July 7th was my first monitoring visit of one of Legacy Land Trust’s conservation easements. Owl Ridge, southwest of Water Valley, is nestled under the canopy of aspen and spruce. 

The day began with picking Tall Buttercups for Legacy’s annual Buttercup Blitz event. Every year volunteers come out and aid in eradicating this noxious weed which covers most of the open fields on the property. We had a great group of volunteers join in on the event accompanied by a warm day. 

After a lunch break, we headed out to walk the property and complete our monitoring duties.

One of my duties as a summer student is to visit each conservation property and complete a stewardship and monitoring assessment. This includes following coordinates on a GPS to specific points where the same photo is taken every year and compared to the original baseline.

I was the designated photographer, which proved to be more difficult than I expected as it is sometimes quite hard to replicate an exact photo.

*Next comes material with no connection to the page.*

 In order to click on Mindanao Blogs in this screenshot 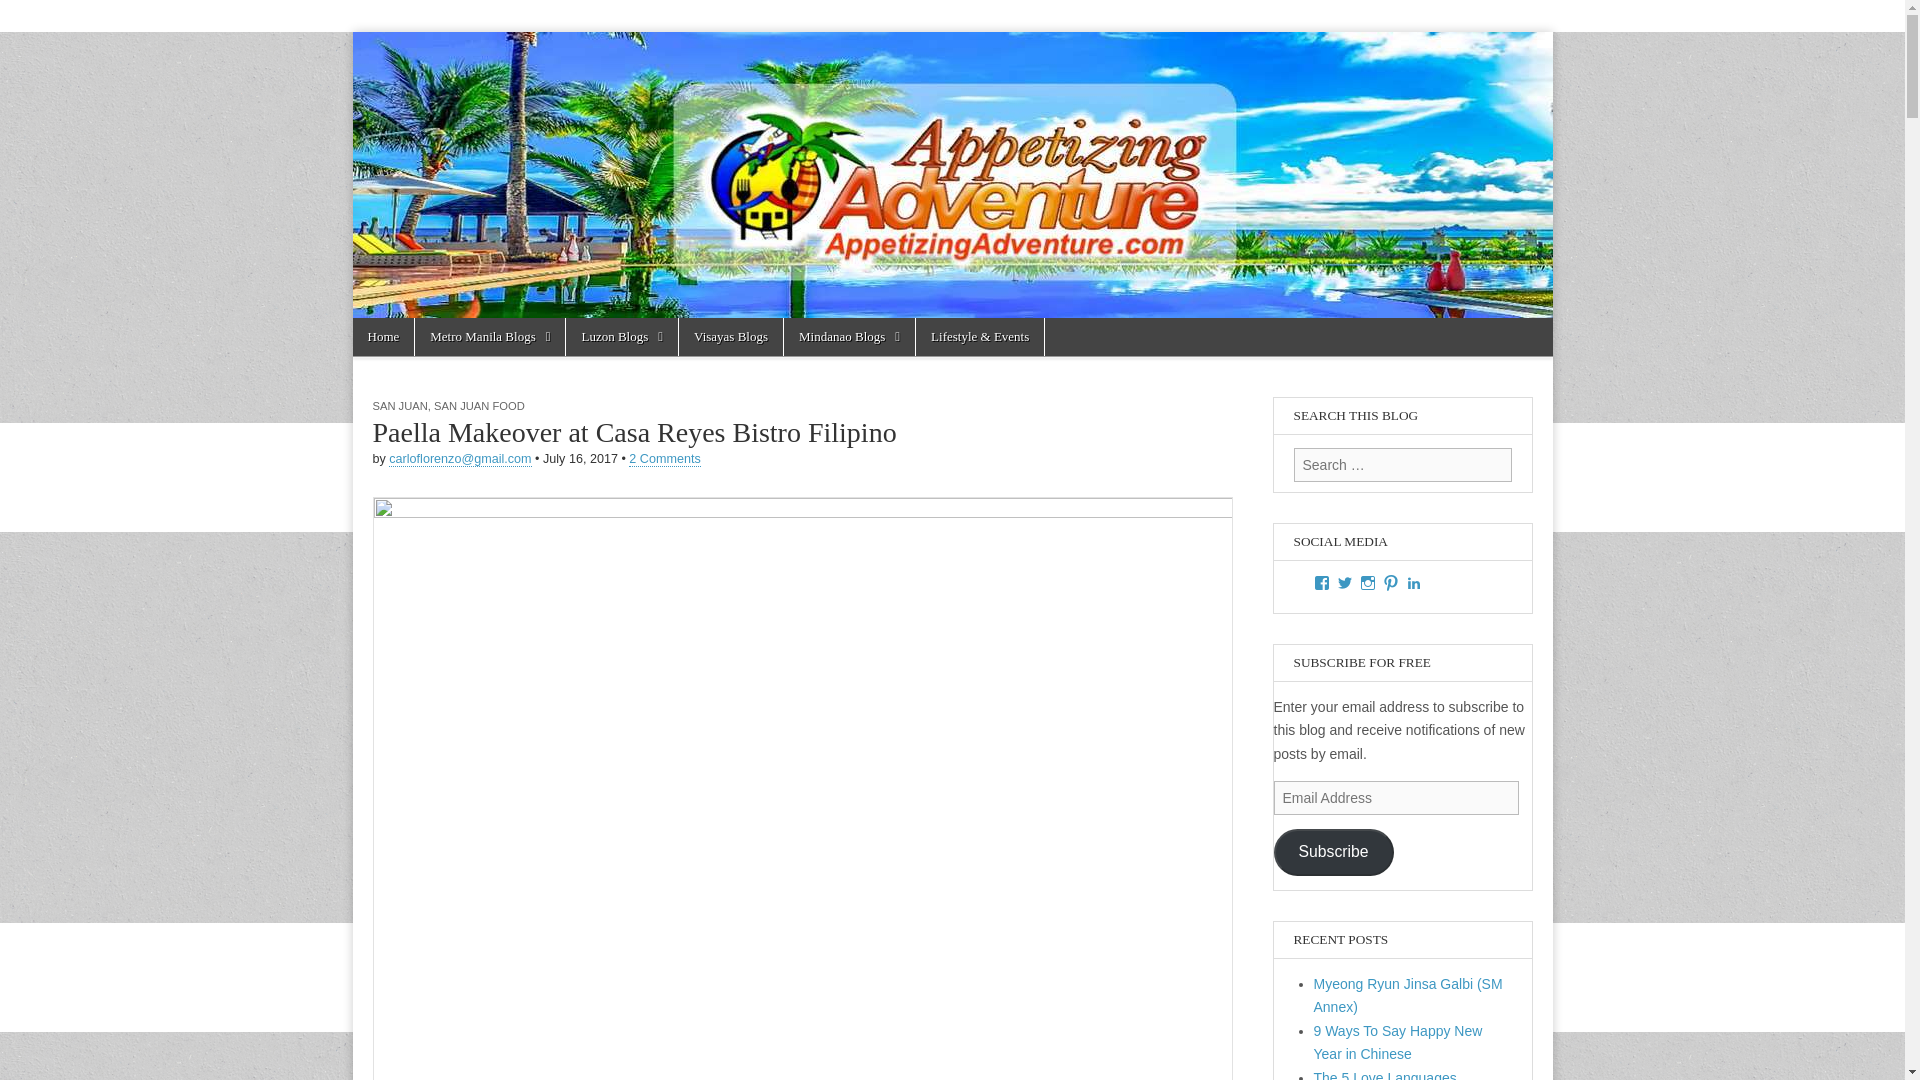, I will do `click(849, 336)`.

We also perform health assessments to determine the overall health of the property. Then we create a report to decide if the easement regulations are being upheld.

As we walked the trails and trekked through the bush, we found evidence of moose and other animals that inhabit the area. On July 8th, I noticed a hulking figure in one of the aspen trees. It almost resembled a cat but I realized that it was in fact an owl. Upon further research I learned that it was a Great Gray Owl

These owls are year-round residents on the property and are mostly owls of the boreal forest. As well as residing in North America, the Great Gray Owl can be found in Scandinavia, Russia, Siberia, and Mongolia. Their diet consists of small animals such as mice, moles, and gophers. They are active in the morning and evening and use their excellent hearing to identify their prey.

I was surprised to learn that the ears of Great Gray Owls are asymmetrical. The left ear opening is higher than the right which enables them to hear their prey even under a thick blanket of snow.

Although they are fairly large in size, I was very fortunate to see this owl as they are quite elusive birds. Owl Ridge is well named and is a beautiful setting to view such a striking creature.